Tomi, con la pelota pegada al pie, logra regatear de nuevo a Fidu, que esta vez salta sobre su amigo y lo inmoviliza en tierra.
—¡Listo! ¡Balón recuperado! ¡Y sin levantarlo en el aire! ¡El árbitro no puede decirme nada! —exclama feliz.
—Pues yo creo que tendría muchas cosas que decirte antes de expulsarte del terreno de juego —le advierte el cocinero.
—Pero ¡si en lucha libre los jugadores se suben a las cuerdas del ring, se lanzan sobre sus enemigos y el árbitro no dice nada!
Tomi, sepultado bajo la barriga de Fidu, grita:
—¡Apártate! ¡Pesas como un elefante, me estás asfixiando!
Ahora Gaston Champignon se acaricia el extremo derecho del bigote. Y, como ya sabes, eso significa que ha tenido una buena idea.
Coge un cubo de basura, lo deja a un par de metros de la silla y llama a Fidu:
—Así que a ti te gusta tirarte por el suelo como los luchadores de lucha libre…
—Puede estar seguro, señor. Me gusta un montón y medio, porque solo un montón es poco…
—Entonces hagamos una cosa: ahora tu adversario intentará pasar entre la silla y el cubo. Tú tendrás que detenerlo de cualquier manera, incluso con un placaje. El árbitro no podrá decir nada.

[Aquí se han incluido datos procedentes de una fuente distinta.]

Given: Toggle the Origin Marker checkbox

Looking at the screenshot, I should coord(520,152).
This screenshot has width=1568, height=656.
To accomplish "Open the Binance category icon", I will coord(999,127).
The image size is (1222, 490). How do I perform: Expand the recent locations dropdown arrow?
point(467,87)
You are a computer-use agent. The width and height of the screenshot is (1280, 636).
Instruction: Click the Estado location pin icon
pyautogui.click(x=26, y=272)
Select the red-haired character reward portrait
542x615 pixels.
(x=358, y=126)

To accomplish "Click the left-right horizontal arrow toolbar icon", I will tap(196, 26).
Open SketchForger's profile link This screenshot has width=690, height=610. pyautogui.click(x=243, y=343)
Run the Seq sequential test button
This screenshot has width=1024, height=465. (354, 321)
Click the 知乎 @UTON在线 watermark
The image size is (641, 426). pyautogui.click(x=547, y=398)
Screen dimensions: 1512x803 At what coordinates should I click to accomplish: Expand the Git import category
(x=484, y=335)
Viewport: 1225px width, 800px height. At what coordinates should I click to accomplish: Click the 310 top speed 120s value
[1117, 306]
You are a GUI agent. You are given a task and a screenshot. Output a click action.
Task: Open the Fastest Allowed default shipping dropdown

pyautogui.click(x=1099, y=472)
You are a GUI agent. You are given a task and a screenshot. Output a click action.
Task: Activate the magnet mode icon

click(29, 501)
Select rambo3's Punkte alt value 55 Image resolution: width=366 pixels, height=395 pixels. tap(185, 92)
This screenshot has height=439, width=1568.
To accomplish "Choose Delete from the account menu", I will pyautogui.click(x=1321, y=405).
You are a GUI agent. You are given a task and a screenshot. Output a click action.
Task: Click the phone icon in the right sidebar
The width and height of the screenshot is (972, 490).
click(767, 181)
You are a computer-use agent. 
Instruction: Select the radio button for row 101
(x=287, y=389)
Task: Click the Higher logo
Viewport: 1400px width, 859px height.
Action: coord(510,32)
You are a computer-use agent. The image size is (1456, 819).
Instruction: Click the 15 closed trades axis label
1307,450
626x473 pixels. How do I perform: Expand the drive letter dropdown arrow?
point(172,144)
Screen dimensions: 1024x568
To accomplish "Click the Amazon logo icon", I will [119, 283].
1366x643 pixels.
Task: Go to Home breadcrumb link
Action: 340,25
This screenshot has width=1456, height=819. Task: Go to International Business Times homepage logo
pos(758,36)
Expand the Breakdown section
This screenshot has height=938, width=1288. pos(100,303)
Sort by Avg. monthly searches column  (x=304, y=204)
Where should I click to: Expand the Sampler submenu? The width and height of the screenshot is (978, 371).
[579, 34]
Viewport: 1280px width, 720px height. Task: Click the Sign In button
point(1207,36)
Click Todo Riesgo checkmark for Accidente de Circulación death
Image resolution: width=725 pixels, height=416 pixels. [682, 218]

El Pirata es un enemigo temible, ¿te atreves?
Fidu da la vuelta a la gorra, se baja la visera sobre los ojos y pone cara de tipo duro.
—No tengo miedo de nada.
El cocinero se saca del bolsillo del pantalón un rotulador negro y dibuja en el balón de Tomi dos ojos, uno de ellos vendado, dos orejas de las que cuelgan sendos anillos, una nariz corva y una boca con solo tres dientes.
—Míralo bien, Fidu, y prepárate: ¡el terrible Pirata está a punto de llegar!
Fidu adopta una pose de luchador, con las piernas ligeramente arqueadas y los brazos separados, como si realmente tuviera que hacer frente al ataque de un enemigo. El cocinero retrocede una decena de metros y dispara con potencia la pelota entre la silla y el cubo. Fidu se lanza volando hacia la derecha, aferra el balón-Pirata con las dos manos y la baja al suelo lanzando un alarido de guerra.
—Superbe! —exclama el señor Champignon, aplaudiendo.
Tomi se ha quedado con la boca abierta.
—Fidu, a lo mejor no te has dado cuenta, pero acabas de hacer una gran parada —comenta luego.
—¿Quién, yo? —replica sorprendido Fidu.
Gaston Champignon coge la pizarrita y bajo el puntito que lleva el número 1, el del portero, escribe: «Fidu». Prueba superada.